Threat 7 — And in the cloud? The coding agent is secured from the factory
Good news to finish: the coding agent (the one you assign an issue to) ships with default protections, documented in black and white:
- it only works on its own branch (prefixed
copilot/) and cannot push anywhere else; - its PRs are drafts a human must review and merge — and whoever requested the work cannot approve it themselves;
- it obeys branch protections and required checks, like everyone else;
- its Actions workflows wait for manual approval by default;
- its internet access is restricted by the firewall (manageable at the organization level);
- its commits are signed and audited, with session logs for admins.
In other words: the guardrails come fitted from the factory. Your job is not to take them down.
The checklist
Here it is. Three levels: you, your repository, your organization. Print it, tick it, sleep better.
🧑💻 Day to day (developer)
- ⬜ I review every diff before accepting — generated code is not verified code.
- ⬜ Terminal command confirmation stays on; my allow-list only contains precise commands, never “allow everything”.
- ⬜ I distrust external content I hand the agent to read (issues, third-party READMEs, web pages): it’s an injection vector.
- ⬜ I verify every suggested dependency: real existence, age, source repository, popularity.
- ⬜ No secrets in code, prompts or tracked files — they live in a vault.
- ⬜ I only plug in trusted MCP servers, sandboxed when possible.
📁 Per repository (team)
- ⬜ Branch protections + mandatory review on main branches — the agent obeys them like everyone else.
- ⬜ Secret scanning + push protection enabled.
- ⬜ Code scanning (CodeQL) on every PR — including Copilot’s.
- ⬜ Content exclusions configured for sensitive files — knowing their limit (not respected in agent mode).
- ⬜ Coding agent firewall left enabled, minimal network allow-list.

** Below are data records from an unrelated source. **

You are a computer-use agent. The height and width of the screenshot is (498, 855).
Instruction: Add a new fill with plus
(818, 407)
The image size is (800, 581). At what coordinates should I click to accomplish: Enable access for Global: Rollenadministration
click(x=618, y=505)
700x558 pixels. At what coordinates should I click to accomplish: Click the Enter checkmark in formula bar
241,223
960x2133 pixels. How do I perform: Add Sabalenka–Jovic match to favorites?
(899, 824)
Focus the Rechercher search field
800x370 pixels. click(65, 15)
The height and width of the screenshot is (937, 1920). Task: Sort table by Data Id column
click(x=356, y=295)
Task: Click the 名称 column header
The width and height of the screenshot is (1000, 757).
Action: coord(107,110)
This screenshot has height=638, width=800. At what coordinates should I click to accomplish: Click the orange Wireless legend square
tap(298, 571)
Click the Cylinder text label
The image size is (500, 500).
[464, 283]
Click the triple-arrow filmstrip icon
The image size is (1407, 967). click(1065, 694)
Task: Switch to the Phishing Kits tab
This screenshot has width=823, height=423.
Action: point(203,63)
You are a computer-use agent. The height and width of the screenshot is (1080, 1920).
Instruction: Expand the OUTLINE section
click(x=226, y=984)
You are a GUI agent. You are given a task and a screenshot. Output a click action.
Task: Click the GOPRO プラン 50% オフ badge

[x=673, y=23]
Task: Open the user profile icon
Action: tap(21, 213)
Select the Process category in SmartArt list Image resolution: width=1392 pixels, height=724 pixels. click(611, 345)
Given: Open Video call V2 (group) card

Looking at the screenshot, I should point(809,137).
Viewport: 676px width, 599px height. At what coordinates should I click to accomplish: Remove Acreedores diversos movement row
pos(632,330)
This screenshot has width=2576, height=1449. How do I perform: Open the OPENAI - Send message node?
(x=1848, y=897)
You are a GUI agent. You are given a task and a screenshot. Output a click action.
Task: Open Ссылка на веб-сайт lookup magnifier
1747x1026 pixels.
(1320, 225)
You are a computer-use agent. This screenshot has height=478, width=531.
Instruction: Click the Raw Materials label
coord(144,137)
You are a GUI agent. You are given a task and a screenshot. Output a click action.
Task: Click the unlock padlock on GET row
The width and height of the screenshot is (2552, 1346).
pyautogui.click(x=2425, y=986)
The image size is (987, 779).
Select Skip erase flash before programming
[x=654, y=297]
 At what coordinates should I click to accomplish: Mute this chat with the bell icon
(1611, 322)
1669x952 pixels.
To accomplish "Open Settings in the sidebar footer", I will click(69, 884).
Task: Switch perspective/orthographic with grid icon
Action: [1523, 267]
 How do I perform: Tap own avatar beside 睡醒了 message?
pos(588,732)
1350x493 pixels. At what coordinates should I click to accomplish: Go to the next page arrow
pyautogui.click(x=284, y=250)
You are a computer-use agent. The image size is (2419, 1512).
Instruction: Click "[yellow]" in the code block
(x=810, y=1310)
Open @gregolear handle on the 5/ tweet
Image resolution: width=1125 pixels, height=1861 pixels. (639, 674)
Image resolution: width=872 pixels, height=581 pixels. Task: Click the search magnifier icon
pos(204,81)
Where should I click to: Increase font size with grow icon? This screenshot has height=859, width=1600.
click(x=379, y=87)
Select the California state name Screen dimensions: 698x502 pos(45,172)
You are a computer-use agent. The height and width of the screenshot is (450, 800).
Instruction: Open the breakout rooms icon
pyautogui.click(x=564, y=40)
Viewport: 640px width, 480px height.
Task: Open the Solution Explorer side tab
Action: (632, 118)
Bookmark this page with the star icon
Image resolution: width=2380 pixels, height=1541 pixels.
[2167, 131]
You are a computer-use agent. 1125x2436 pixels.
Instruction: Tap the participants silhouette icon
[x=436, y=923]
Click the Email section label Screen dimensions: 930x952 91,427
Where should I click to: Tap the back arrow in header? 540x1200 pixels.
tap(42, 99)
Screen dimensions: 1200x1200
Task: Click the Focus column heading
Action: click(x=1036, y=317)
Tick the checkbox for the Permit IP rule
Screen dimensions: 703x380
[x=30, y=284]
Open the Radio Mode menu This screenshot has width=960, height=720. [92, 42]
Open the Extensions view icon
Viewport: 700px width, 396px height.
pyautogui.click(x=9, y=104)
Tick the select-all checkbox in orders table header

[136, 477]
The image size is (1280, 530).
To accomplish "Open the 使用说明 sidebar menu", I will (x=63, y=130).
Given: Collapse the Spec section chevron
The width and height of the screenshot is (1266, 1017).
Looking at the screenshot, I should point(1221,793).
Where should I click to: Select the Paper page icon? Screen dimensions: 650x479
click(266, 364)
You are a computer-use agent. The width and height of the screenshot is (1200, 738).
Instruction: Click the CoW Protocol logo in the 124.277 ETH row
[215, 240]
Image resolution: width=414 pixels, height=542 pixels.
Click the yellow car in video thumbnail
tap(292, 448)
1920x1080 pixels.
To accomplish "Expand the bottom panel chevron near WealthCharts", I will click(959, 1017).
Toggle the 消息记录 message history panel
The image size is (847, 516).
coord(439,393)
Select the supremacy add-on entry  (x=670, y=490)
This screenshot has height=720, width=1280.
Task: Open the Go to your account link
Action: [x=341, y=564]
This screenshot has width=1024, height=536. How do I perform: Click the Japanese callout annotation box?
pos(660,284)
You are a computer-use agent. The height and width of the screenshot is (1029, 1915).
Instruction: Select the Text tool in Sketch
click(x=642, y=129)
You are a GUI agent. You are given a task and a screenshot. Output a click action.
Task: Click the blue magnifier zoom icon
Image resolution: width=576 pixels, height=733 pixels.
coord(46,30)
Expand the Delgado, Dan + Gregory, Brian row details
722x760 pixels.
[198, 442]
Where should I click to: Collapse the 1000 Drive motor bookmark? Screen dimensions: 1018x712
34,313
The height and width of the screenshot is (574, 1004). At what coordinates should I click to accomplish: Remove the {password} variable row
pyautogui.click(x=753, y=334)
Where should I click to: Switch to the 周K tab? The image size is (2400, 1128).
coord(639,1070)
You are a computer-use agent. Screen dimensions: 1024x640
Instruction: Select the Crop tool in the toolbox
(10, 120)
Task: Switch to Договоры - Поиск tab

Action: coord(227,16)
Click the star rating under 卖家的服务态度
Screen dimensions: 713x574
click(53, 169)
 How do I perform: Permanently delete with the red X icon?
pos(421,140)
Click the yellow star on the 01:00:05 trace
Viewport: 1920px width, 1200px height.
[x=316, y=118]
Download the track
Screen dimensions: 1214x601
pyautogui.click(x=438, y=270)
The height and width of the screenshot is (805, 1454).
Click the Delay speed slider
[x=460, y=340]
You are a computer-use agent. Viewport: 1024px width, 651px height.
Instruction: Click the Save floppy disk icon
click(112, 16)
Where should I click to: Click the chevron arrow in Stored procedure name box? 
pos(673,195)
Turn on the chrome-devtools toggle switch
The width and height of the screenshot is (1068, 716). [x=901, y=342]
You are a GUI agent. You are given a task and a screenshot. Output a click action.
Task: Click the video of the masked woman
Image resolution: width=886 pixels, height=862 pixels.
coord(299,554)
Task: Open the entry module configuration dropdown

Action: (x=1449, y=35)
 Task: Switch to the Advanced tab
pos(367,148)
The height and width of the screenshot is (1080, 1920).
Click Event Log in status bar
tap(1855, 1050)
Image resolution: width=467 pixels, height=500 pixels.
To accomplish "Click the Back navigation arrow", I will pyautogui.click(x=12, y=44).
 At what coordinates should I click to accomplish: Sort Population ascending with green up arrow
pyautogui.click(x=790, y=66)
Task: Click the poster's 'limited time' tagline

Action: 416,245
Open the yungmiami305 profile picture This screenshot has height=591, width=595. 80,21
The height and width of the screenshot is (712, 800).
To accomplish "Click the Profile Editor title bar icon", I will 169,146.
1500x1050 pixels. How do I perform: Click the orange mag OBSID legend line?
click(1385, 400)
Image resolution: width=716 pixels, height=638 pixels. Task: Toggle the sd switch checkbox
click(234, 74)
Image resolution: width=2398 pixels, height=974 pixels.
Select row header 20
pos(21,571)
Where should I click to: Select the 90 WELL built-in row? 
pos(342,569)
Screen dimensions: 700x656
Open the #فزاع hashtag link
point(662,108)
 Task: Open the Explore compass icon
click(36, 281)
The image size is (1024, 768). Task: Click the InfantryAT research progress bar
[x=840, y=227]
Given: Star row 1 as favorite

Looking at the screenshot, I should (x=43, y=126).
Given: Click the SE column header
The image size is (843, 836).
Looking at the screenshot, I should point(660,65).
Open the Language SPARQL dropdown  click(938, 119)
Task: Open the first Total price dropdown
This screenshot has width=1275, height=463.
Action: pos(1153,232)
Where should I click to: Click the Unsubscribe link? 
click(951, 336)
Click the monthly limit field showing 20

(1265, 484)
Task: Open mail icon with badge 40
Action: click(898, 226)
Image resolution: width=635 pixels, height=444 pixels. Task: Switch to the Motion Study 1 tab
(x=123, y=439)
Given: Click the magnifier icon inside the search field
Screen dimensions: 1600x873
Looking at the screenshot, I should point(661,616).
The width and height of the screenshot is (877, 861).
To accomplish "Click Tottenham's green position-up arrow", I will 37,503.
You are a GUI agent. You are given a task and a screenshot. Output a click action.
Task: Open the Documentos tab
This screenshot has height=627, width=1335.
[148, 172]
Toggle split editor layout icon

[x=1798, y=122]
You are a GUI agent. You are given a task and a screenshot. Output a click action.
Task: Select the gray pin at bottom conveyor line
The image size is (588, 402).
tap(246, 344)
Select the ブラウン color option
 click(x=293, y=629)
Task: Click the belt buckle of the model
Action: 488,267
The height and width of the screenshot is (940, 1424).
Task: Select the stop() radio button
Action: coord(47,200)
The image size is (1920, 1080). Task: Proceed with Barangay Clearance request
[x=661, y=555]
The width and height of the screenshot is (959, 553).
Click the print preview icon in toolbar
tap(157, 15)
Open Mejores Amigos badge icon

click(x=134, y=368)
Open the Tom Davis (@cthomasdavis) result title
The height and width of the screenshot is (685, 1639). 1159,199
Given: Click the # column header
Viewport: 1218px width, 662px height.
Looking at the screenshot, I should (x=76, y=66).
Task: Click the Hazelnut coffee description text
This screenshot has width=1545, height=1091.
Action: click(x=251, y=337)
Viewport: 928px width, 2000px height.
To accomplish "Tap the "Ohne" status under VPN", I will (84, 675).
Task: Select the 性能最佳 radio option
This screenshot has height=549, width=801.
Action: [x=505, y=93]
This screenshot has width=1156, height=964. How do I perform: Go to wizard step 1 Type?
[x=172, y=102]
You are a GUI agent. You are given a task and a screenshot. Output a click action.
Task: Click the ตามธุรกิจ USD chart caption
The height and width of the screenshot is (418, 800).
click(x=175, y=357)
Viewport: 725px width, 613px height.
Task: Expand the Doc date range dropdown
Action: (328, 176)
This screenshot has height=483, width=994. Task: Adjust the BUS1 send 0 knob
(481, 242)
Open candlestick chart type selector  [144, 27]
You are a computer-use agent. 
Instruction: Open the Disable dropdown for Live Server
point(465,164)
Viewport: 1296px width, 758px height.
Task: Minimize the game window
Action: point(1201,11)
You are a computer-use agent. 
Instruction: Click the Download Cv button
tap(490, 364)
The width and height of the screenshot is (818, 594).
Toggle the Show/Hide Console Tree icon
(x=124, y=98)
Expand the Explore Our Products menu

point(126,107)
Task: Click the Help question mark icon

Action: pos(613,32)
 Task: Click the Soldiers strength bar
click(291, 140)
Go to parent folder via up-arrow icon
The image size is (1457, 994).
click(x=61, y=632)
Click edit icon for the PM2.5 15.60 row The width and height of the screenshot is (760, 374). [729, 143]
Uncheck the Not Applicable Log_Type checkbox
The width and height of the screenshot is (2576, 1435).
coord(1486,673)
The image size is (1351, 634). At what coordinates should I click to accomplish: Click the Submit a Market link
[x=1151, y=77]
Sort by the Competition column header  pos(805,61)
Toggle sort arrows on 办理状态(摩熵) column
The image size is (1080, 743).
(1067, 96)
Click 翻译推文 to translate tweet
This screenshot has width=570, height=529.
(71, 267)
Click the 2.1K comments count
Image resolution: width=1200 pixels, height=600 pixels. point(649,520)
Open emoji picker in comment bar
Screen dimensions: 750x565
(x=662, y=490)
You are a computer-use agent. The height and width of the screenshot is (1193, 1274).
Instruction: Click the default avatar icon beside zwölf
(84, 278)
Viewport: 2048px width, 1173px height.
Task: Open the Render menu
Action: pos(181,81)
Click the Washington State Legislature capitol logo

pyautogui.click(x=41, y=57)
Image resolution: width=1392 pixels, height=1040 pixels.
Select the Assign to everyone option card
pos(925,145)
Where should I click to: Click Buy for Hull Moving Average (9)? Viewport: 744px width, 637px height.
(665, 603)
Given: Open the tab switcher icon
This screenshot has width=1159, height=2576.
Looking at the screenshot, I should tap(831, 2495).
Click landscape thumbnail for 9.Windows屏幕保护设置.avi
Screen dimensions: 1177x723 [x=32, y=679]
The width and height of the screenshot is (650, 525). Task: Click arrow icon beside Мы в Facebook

- ⬜ Manual approval of Actions workflows on the agent’s PRs (the default — keep it).
🏢 At the organization
- ⬜ Copilot policies reviewed: active features, allowed models, public code filter.
- ⬜ Whitelist of approved MCP servers, shared across teams.
- ⬜ Cloud agent firewall managed at the organization level, not repo by repo.
- ⬜ Audit logs of agent sessions reviewed regularly.
- ⬜ Team trained on prompt injection — the last link is human.
The simple rule to remember
Treat Copilot as the brilliant intern it is:
- everything it reads can manipulate it → control its reading;
- everything it produces must be reviewed → keep the human review;
- everything it doesn’t need to see stays locked away → least privilege, no master key.
A well-tuned access badge, guardrails you don’t take down, and a human eye before every merge. That’s the whole recipe.
And that, when you get down to it… is not rocket science.